To prove that this works, let $s$ be an $n$-tuple and let $R$ be the set of $(n-1)$-tuples obtained by removing an entry from $s$; we will recover $s$ from $R$.  If all elements of $R$ have the same first entry (say, $a$), then $a$ must be the first entry of $s$.  Moreover, there is then a unique element of $R$ which starts with fewer $a$s than every other element of $R$ (namely the $(n-1)$-tuple obtained by removing the first entry of $s$), and that element is the remaining $n-1$ entries of $s$.
So, we may assume that not all elements of $R$ have the same first entry.  If there is some $a$ such that two different elements of $R$ start with $a$, then $a$ must be the first entry of $s$ and the remaining entries are given by the unique element of $R$ that doesn't start with $a$.  Thus, we may assume that $R$ has only two different elements, say one starting with $a$ and another starting with $b$.  But this means the entries of $s$ can only be $a$ and $b$ (if $s$ had three distinct entries, they would give three distinct elements of $R$).  Moreover, all the $a$s must be consecutive, since removing $a$s in different consecutive blocks would give different elements of $R$, and similarly the $b$s must be consecutive.  We can count how many $a$s there are in $s$ (the maximum that there are in any element of $R$) and similarly for the $b$s, and we can tell whether the $a$s come first or the $b$s come first since $n>2$.  Thus, we can recover $s$ from the set $R$.
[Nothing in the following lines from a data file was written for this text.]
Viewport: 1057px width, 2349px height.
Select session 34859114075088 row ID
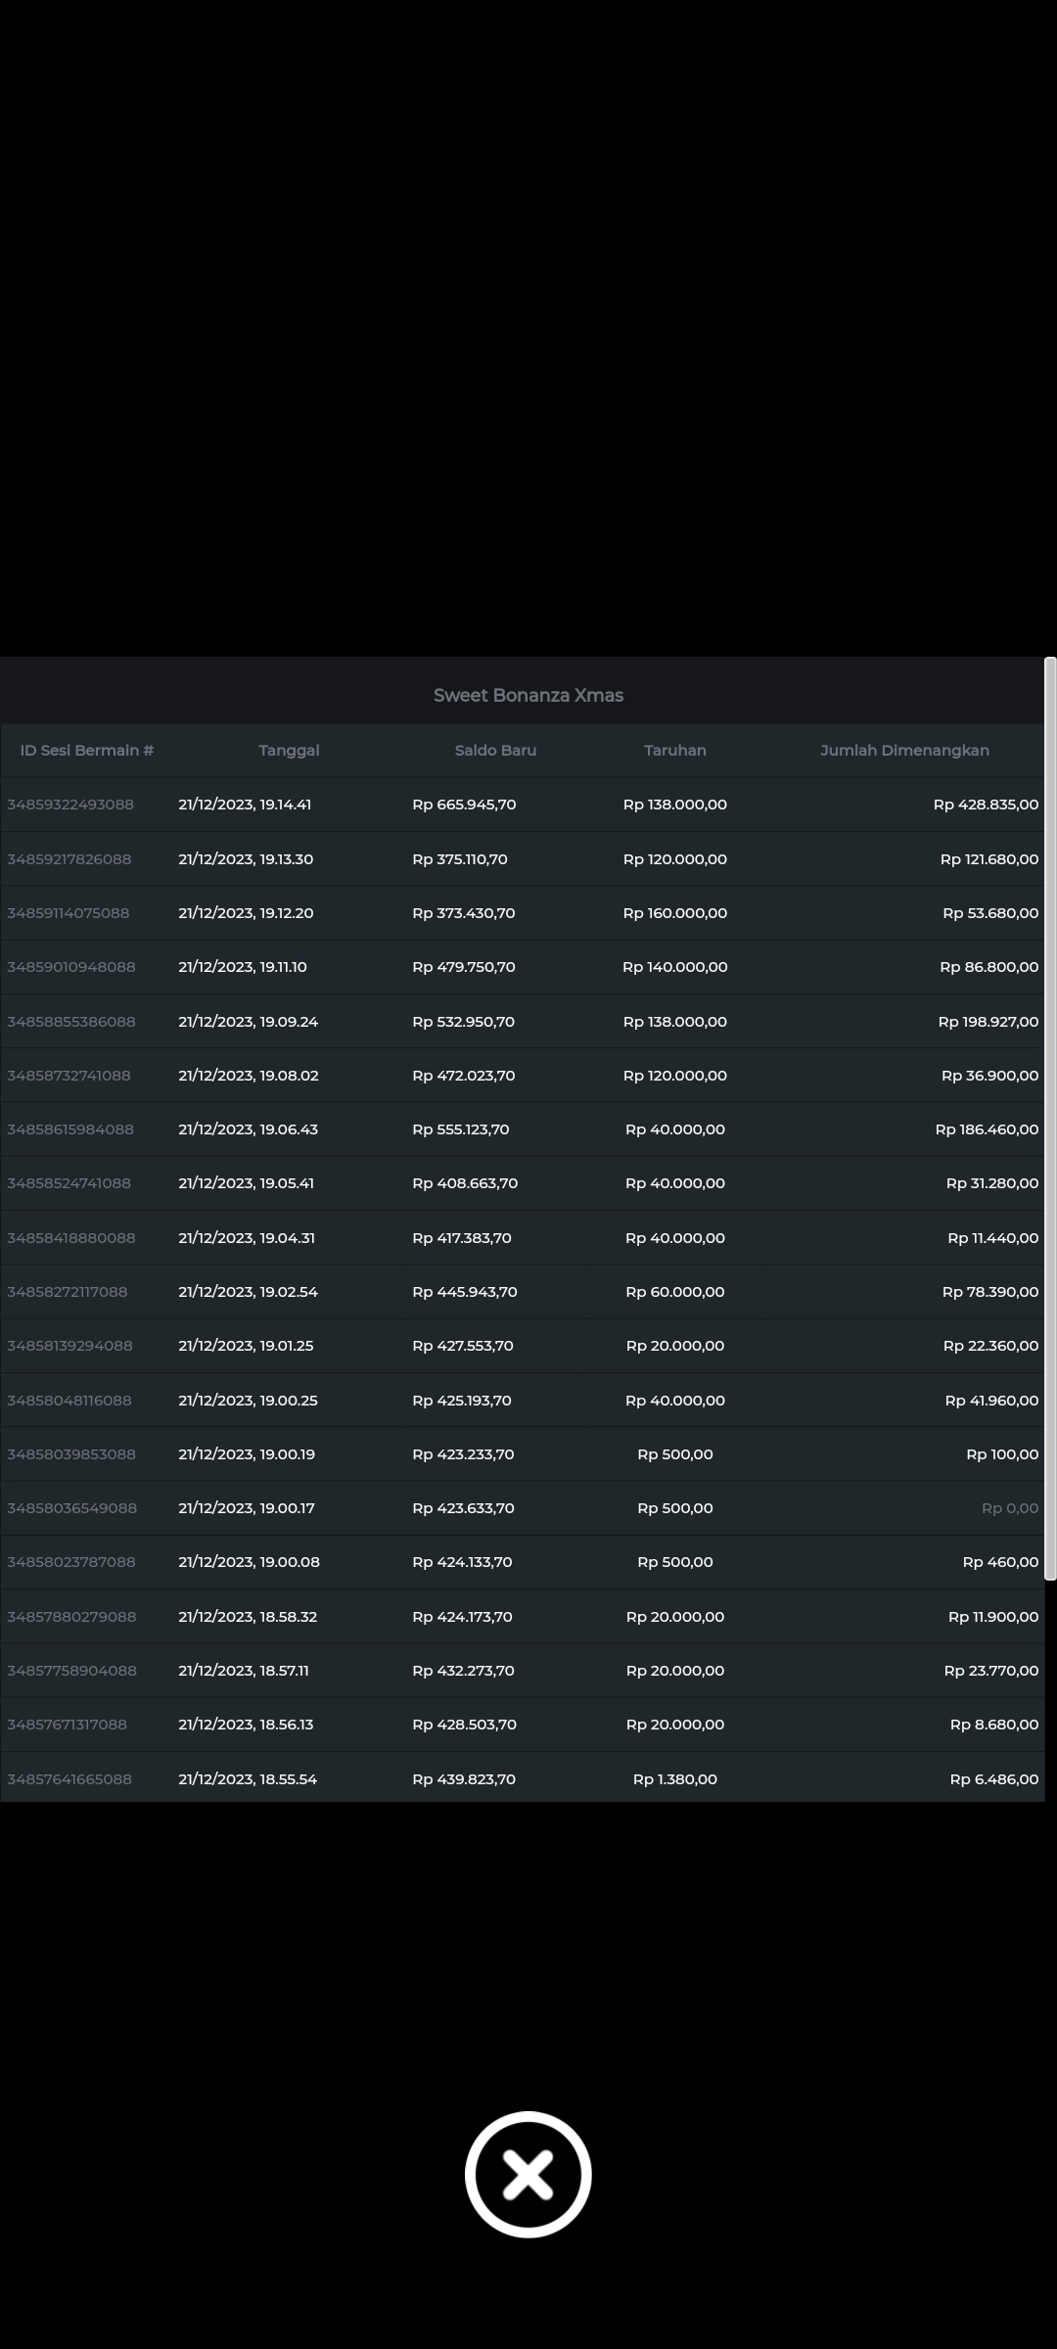click(x=69, y=913)
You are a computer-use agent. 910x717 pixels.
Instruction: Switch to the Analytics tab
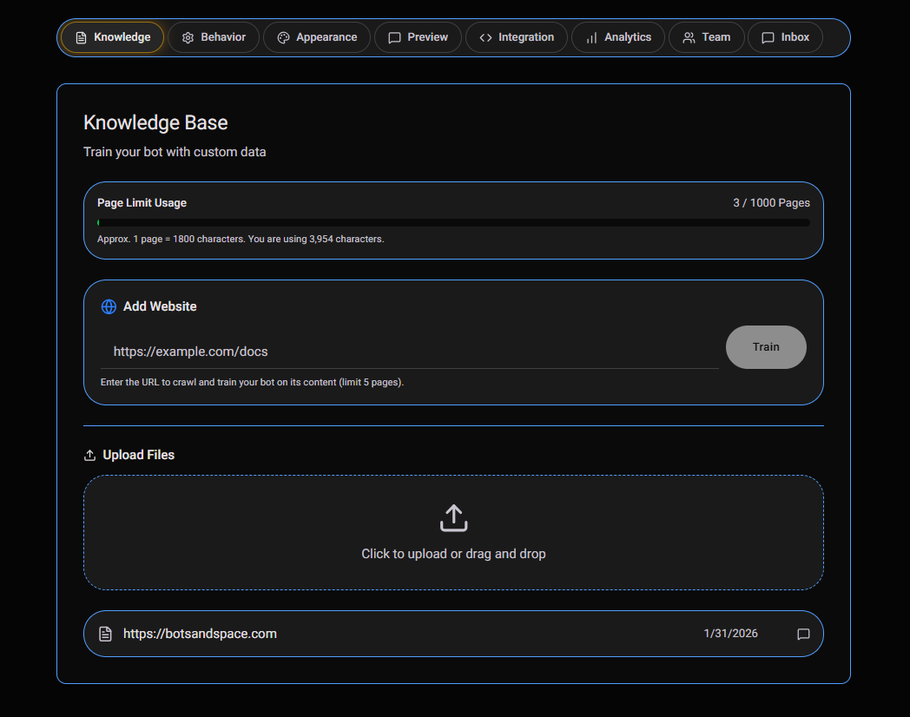pyautogui.click(x=618, y=36)
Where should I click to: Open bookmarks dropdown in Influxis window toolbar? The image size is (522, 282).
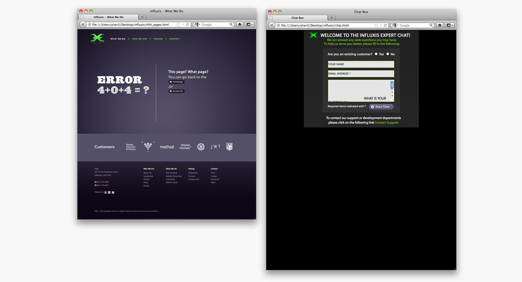(x=250, y=24)
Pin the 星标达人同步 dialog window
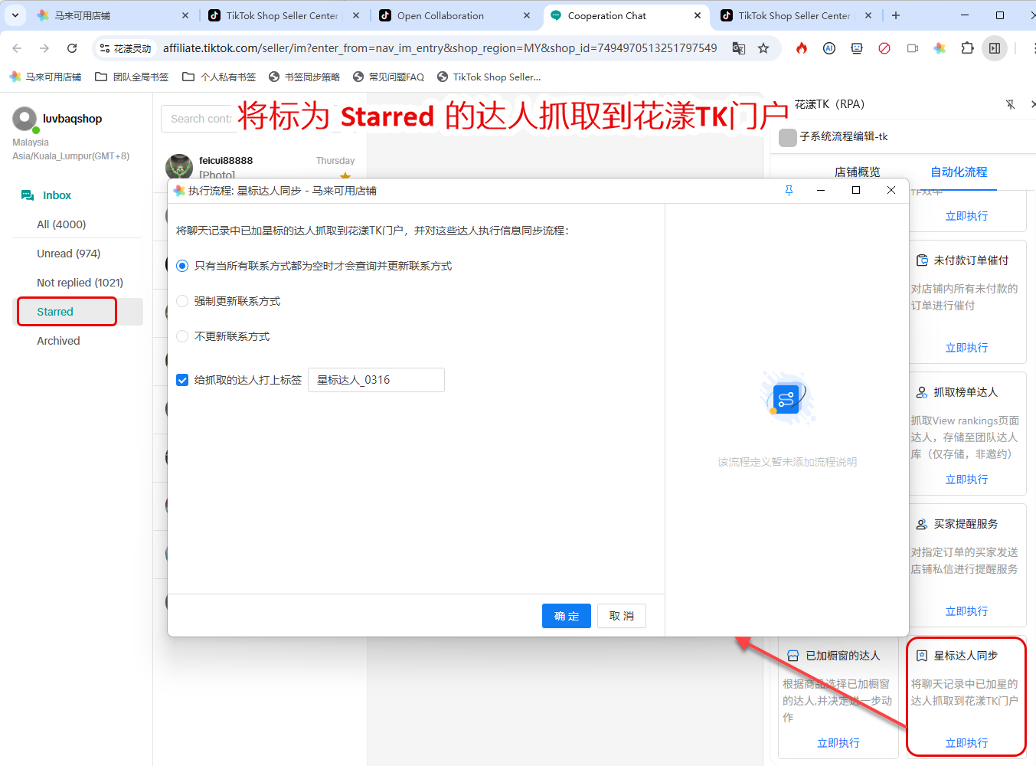The height and width of the screenshot is (766, 1036). pyautogui.click(x=789, y=191)
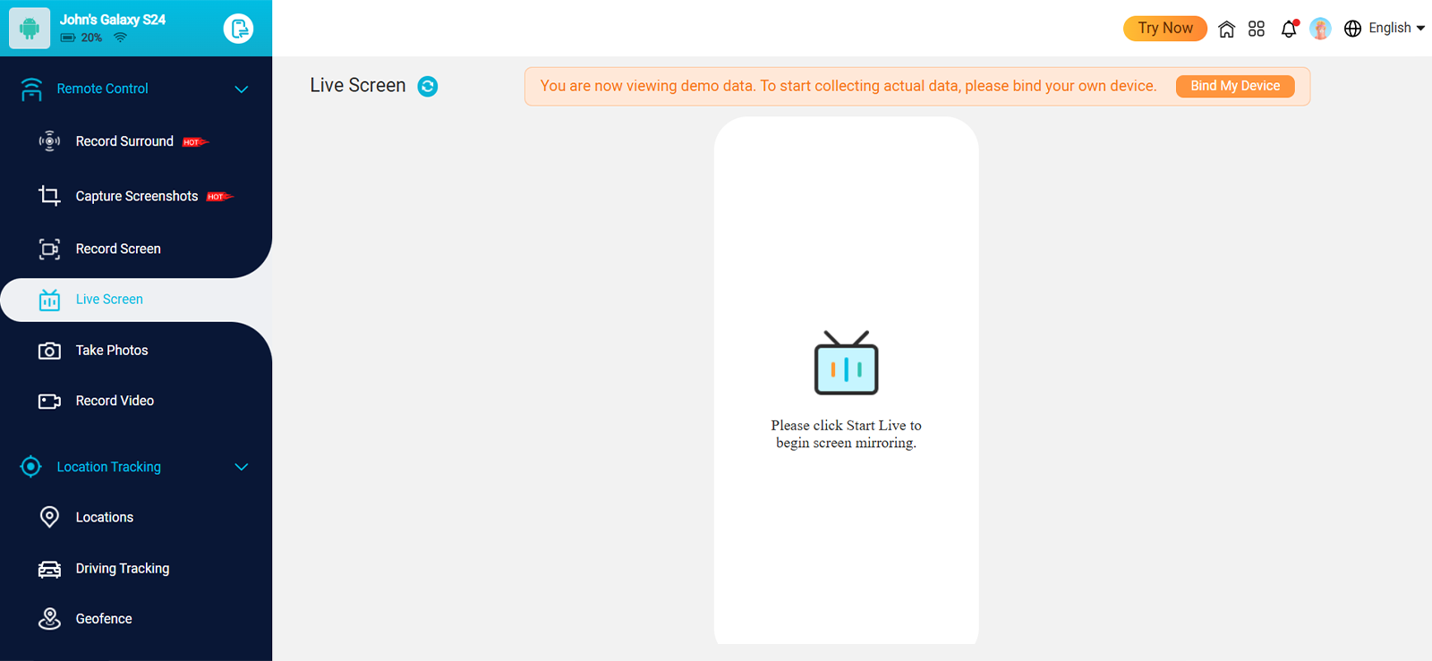Image resolution: width=1432 pixels, height=661 pixels.
Task: Select Record Surround in sidebar
Action: point(124,141)

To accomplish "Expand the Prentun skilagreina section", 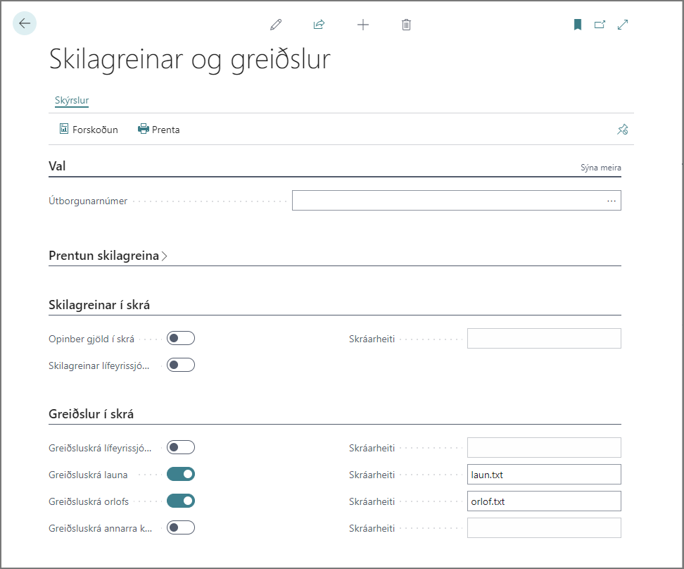I will coord(108,256).
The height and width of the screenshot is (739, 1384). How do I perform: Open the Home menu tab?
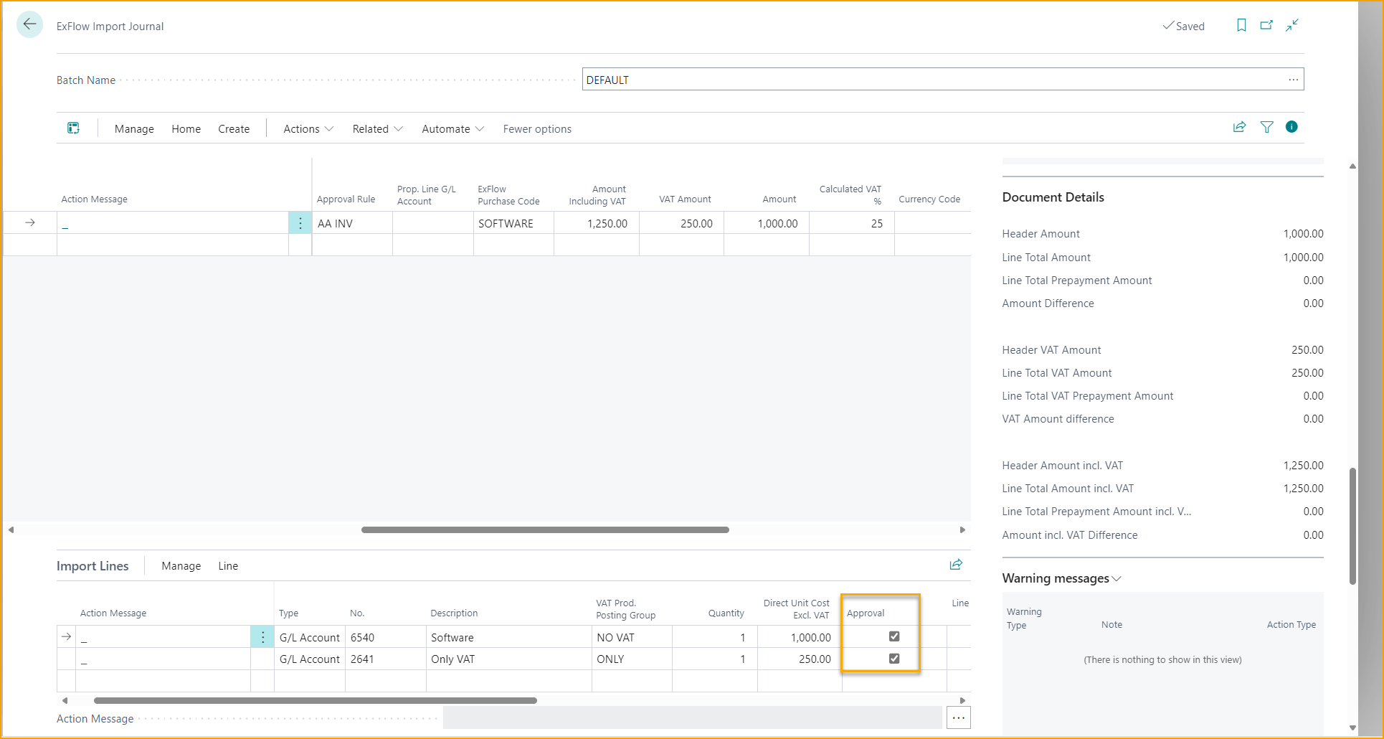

For $n=3$, at least, this is optimal in the following sense: it is impossible to represent ordered triples as elements of $\mathscr{P}(\mathscr{P}(X))$ (by a formula that sends a triple $(a,b,c)$ to some doubly nested set expression in $a,b,$ and $c$).  Clearly such a representation of a triple $(a,b,c)$ would have to involve all three of $a,b,$ and $c$.  But now consider the 6 triples $(a,a,b),(b,b,a),(a,b,a),(b,a,b),(b,a,a),(a,b,b)$.  Each of these must be represented by a distinct element of $\mathscr{P}(\mathscr{P}(\{a,b\}))$ which is not fixed if you swap $a$ and $b$.  Thus, each one must contain exactly one of $\{a\}$ and $\{b\}$.  This means that each one also must contain $\{a,b\}$, since the formula for $(a,b,c)$ must involve all three of $a,b,$ and $c$.  But now we have a problem: there are only 4 different subsets of $\mathscr{P}(\{a,b\})$ satisfying this constraint, so our 6 triples cannot all be distinct.